#### Provided information:
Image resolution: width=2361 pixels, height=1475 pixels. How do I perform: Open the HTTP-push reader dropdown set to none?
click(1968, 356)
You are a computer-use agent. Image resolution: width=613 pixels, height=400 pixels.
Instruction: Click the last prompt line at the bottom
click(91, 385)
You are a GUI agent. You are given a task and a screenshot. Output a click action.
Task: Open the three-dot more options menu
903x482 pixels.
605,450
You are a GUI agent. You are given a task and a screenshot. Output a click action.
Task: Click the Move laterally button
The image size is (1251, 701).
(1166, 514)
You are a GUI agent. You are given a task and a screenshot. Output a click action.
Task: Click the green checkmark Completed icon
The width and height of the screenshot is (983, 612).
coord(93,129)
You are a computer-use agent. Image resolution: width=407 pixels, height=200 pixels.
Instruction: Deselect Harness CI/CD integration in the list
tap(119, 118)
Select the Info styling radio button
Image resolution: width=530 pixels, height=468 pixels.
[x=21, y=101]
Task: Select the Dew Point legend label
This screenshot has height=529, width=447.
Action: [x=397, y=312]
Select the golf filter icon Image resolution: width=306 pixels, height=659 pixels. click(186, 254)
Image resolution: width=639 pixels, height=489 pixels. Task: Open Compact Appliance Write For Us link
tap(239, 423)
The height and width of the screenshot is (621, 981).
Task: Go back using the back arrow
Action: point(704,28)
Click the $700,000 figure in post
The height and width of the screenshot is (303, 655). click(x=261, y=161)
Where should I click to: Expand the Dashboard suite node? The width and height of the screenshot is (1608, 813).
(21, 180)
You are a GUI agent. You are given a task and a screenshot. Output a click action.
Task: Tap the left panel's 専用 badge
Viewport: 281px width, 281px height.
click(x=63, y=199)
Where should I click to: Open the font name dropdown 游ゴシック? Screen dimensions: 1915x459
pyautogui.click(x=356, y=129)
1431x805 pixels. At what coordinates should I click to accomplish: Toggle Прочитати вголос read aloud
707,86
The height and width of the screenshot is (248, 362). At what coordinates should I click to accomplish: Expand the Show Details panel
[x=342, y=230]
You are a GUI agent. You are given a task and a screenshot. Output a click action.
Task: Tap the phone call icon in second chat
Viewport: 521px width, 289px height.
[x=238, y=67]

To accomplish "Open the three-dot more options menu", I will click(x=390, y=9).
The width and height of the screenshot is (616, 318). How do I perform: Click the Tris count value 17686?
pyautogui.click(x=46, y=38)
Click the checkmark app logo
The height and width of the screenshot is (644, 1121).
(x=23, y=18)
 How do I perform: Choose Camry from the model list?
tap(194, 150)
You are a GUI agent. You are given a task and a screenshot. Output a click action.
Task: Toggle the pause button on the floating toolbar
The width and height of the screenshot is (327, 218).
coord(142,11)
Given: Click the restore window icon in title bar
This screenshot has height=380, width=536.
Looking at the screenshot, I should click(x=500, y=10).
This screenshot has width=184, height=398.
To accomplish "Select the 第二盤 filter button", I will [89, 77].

#### Exercise instructions:
Copy out the lines verbatim, starting with the line that contains "This screenshot has width=184, height=398." and continuing through the end of the lines.

#### Solution below:
This screenshot has width=184, height=398.
To accomplish "Select the 第二盤 filter button", I will [89, 77].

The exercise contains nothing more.